Random facts also add an element of humanity to your villain, although with less risk, generally speaking, of cooling the spice like humor. But these are the subtle spices and they do require a gentle hand to flavor anything properly. A food allergy, for example, does not really change the perspective of my overlord one way or the other. Technically, the fact he’s deathly allergic to shellfish could come in handy, but as it happens, he’s not fed crab as his ultimate defeat. It’s just a fun fact that, hopefully, reminds you that he is human, even if he’s a despicable one as he struts around a dinner party with a disdainful sneer on his face because the hosts had the gall to serve lobster as the main dish, never mind the fact the dinner party is in honor of someone who loves it.

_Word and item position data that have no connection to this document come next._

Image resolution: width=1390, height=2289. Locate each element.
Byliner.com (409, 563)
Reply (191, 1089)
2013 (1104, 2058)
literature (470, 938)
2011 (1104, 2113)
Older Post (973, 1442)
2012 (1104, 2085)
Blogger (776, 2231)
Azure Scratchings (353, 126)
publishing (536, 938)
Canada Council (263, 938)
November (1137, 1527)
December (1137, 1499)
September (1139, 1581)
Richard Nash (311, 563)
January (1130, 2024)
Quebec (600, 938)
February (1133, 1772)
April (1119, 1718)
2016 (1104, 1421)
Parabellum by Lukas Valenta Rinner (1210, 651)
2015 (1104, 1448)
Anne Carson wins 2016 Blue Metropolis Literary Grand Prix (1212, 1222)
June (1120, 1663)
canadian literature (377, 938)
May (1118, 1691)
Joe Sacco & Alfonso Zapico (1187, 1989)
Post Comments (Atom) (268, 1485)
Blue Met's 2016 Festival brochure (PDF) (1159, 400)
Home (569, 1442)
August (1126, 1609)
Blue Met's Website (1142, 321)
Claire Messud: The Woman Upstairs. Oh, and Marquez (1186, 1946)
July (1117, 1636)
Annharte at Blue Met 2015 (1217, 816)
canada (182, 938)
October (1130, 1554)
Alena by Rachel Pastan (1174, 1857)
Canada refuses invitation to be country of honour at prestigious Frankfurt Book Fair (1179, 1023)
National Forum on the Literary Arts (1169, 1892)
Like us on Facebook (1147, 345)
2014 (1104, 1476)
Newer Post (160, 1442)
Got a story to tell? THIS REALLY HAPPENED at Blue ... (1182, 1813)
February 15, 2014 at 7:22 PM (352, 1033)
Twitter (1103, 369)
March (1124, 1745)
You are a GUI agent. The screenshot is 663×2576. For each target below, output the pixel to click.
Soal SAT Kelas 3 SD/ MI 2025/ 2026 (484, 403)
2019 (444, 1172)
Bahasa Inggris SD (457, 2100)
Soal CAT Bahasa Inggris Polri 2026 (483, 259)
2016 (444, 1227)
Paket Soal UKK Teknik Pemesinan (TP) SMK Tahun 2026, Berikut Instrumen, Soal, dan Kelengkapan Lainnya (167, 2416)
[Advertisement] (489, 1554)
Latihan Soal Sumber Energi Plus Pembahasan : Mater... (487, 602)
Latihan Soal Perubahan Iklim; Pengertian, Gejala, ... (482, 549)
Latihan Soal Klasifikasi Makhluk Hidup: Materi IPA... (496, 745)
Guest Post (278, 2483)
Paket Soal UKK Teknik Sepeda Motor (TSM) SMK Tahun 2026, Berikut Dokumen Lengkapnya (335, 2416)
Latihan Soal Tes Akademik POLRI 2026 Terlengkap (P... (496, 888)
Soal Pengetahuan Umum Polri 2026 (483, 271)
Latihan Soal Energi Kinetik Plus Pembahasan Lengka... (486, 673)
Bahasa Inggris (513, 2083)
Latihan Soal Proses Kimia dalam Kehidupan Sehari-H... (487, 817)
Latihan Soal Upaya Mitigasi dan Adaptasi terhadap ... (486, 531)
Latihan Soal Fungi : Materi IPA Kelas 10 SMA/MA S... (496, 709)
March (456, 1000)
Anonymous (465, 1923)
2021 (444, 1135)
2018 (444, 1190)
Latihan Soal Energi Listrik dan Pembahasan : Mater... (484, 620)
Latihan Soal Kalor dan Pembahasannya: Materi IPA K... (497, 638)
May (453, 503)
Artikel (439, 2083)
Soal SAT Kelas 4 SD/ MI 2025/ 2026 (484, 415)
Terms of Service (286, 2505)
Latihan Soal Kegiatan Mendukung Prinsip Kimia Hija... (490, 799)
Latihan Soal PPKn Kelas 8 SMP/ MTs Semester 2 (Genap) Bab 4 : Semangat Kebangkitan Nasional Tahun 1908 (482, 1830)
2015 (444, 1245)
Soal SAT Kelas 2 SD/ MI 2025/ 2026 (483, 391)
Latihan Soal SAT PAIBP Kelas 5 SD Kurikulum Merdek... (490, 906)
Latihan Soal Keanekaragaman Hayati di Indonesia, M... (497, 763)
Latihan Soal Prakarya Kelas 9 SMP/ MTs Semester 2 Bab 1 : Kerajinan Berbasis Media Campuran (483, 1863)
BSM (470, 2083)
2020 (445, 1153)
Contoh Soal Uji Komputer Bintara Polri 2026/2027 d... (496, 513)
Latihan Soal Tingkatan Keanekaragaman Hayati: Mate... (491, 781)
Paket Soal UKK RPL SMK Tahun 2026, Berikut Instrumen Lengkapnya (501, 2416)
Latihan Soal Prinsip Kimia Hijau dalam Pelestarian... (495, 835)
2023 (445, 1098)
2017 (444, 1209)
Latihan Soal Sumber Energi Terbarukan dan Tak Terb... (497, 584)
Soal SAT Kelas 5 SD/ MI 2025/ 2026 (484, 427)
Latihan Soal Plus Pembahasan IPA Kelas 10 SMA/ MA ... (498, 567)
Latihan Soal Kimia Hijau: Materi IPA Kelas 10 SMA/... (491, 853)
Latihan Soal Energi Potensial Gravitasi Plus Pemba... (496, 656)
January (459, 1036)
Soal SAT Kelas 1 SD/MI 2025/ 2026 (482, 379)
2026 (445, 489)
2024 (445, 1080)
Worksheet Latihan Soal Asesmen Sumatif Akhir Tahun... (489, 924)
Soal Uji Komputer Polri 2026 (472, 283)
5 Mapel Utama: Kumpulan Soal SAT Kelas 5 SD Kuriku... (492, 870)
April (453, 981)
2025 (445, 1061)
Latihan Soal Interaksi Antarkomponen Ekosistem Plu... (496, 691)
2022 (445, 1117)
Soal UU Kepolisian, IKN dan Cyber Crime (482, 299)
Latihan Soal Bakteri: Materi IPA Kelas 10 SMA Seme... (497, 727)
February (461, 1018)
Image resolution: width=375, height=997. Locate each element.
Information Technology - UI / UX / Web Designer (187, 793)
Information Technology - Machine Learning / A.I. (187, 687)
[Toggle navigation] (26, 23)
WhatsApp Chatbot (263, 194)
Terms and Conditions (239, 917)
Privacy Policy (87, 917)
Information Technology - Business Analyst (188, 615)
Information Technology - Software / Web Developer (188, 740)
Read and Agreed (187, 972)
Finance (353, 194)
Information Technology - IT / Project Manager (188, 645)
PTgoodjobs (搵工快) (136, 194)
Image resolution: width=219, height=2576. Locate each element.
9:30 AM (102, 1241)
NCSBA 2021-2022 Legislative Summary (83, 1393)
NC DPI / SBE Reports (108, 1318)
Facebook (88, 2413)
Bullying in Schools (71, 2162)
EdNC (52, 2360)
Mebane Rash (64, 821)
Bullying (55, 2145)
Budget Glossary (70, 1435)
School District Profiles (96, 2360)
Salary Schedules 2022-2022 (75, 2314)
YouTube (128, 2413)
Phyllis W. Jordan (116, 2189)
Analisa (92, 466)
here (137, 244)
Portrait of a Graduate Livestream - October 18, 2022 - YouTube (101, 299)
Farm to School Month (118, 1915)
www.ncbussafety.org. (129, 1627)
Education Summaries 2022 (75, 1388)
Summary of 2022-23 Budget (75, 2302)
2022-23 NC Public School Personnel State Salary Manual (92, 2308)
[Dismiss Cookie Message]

Specifics of taste are just a specific brand of random facts – my villain likes the color blue. He likes it a lot more than any other color. She prefers silk, as any other fabric is too rough. Just consider how it’s a little different to say, “He grabbed the book, opened it, and began to read” and, “He grabbed the book, and pressed his thumb against the pages beneath his nose, breathing in deeply as the book made a soft “prrrbt” noise. “Ah,” he said, “I just love the smell of old books.” And with that, he opened the book and began to read.” Fun fact, little dash of seasoning there, adds a little personality. You can be insanely evil and still like the way a book smells.
Make your characters more like a real person with little seasonings, but remember that the point of the book is to tell a story just as much to meet interesting people. Readers have different motivations in reading a book, some want to see interesting places, some want to meet cool people, but I’m betting it’s safe to say all want to hear a fascinating story. If your little details stunt the flow of the story, it’s too much. But if you don’t include any, it’s bland. You know this for your heroes…don’t forget your villains.